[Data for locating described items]
________

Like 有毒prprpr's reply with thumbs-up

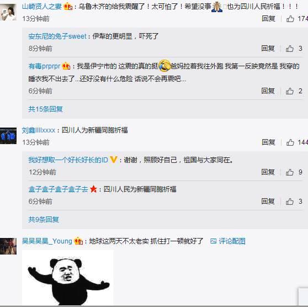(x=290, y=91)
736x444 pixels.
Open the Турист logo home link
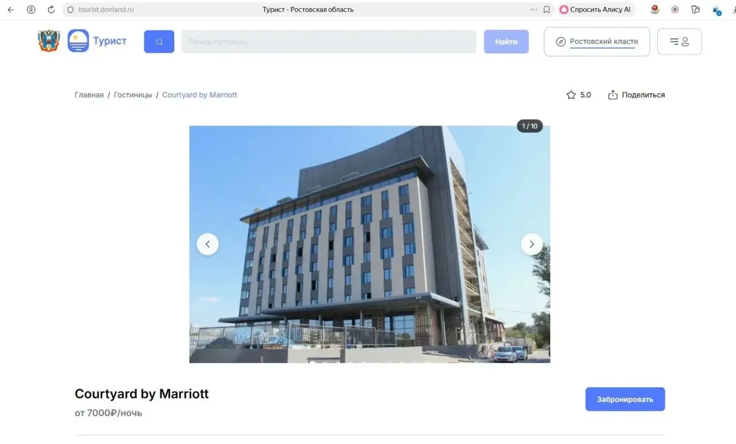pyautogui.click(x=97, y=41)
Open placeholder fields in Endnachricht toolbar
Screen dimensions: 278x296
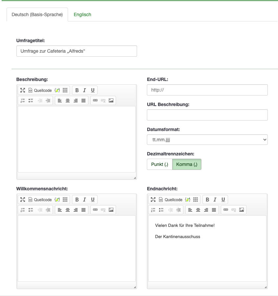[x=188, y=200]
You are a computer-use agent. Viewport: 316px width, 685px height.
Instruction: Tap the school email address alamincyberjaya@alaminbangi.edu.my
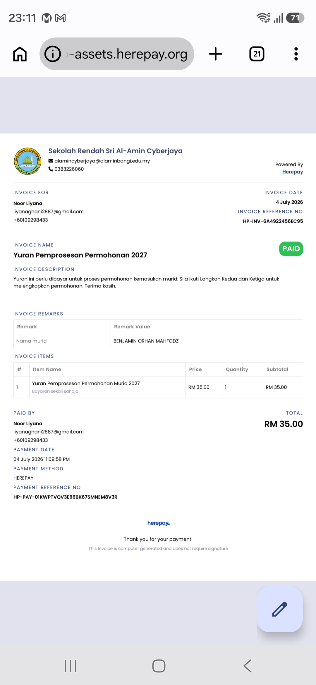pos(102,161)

________

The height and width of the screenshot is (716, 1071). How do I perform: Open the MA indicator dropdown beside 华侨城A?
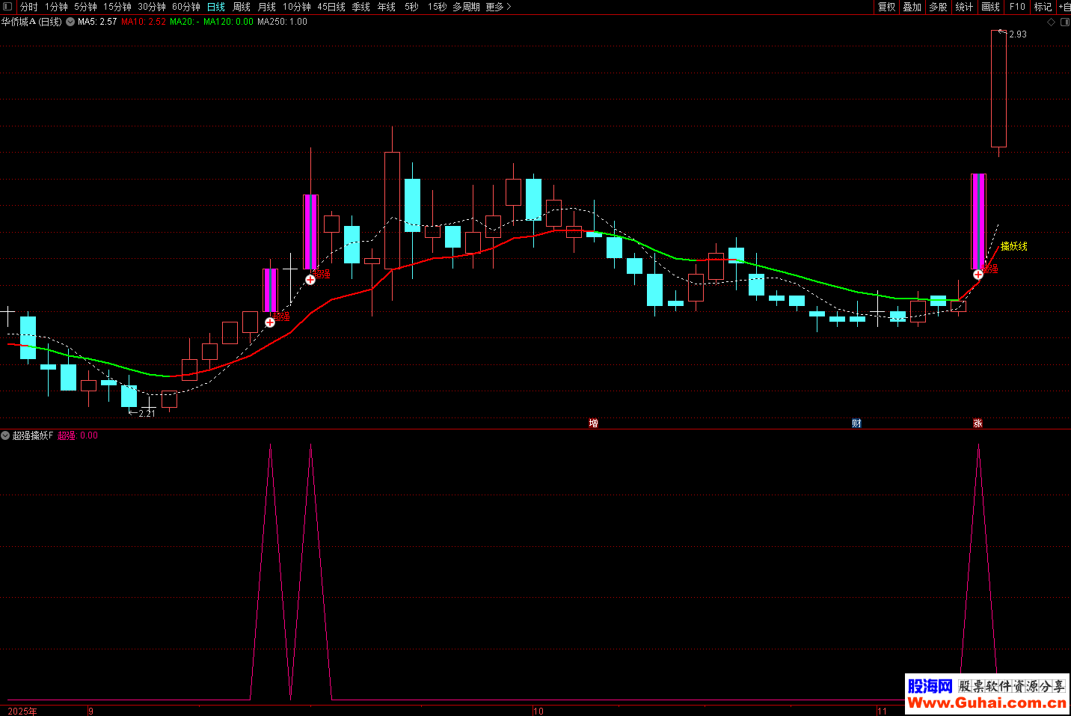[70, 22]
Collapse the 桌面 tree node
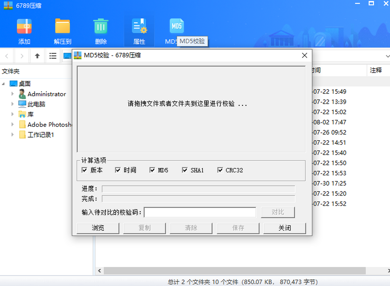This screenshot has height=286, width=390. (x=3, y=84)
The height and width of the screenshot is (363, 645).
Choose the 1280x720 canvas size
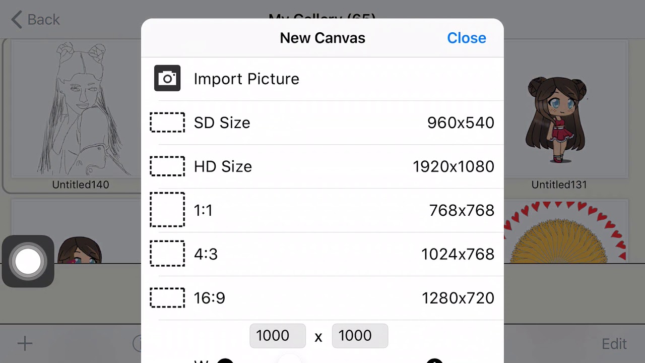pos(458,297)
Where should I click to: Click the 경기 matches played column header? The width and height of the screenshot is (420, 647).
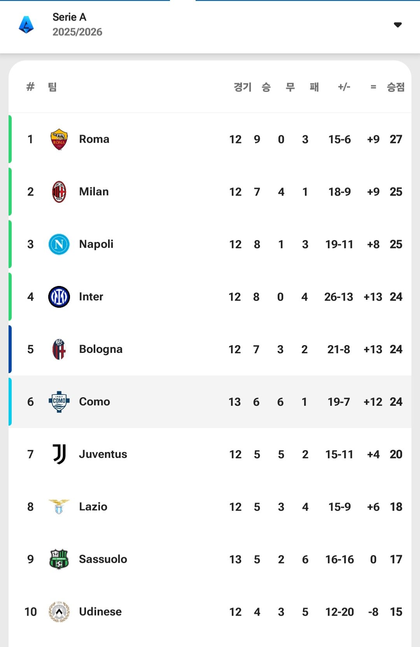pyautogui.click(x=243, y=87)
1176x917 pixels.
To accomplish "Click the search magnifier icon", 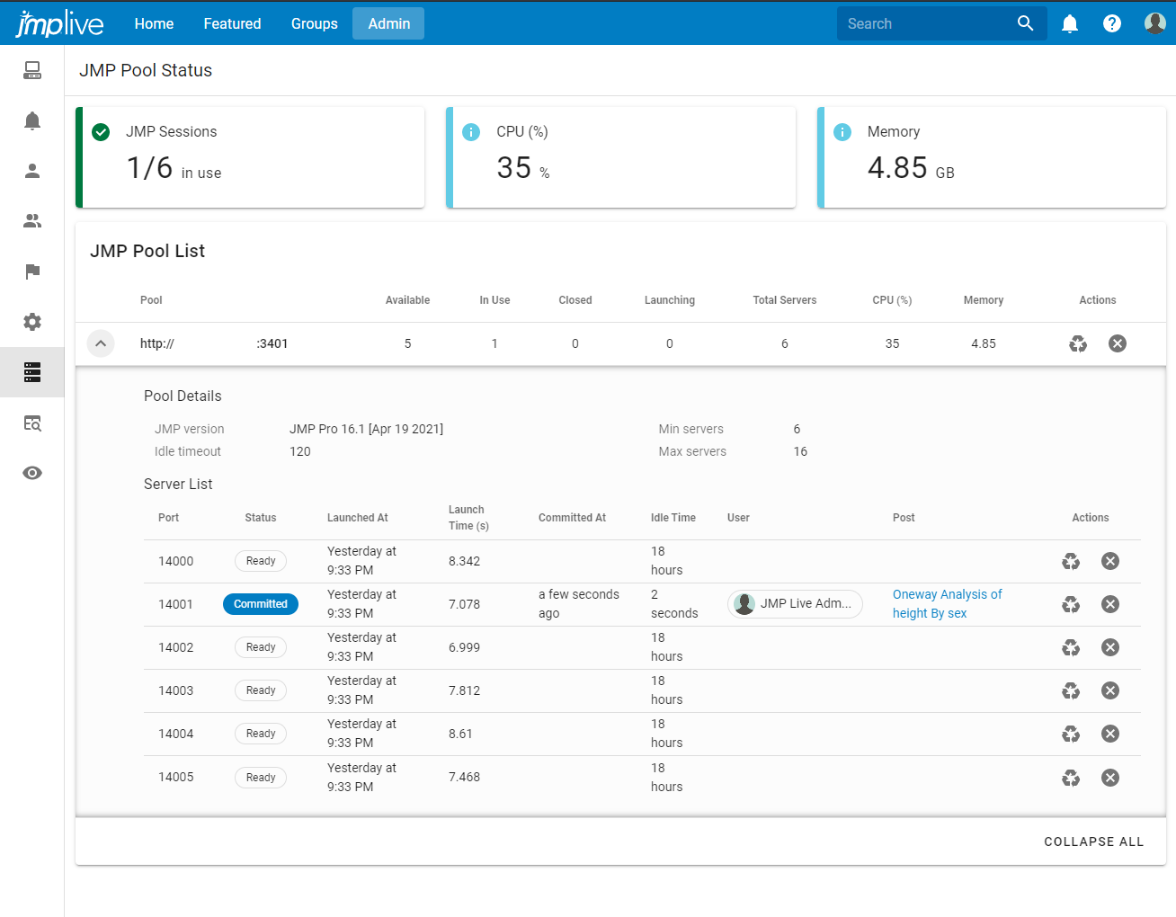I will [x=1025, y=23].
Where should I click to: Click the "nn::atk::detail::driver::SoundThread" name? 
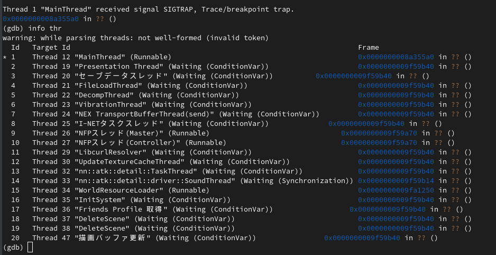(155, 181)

________

**Exercise task:**
Rewrite the data between the line holding "736x444 pixels." and the line holding "pos(102,161)", inclusive, changing "Open" to "Launch" and keeping everything else the same. Omit the pictures from your answer.

**Correct response:**
736x444 pixels.
Launch the Турист logo home link
pyautogui.click(x=97, y=41)
Launch placeholder fields in Endnachricht toolbar
Screen dimensions: 278x296
[x=188, y=200]
You are a computer-use agent. Viewport: 316px width, 685px height.
Instruction: Tap the school email address alamincyberjaya@alaminbangi.edu.my
pos(102,161)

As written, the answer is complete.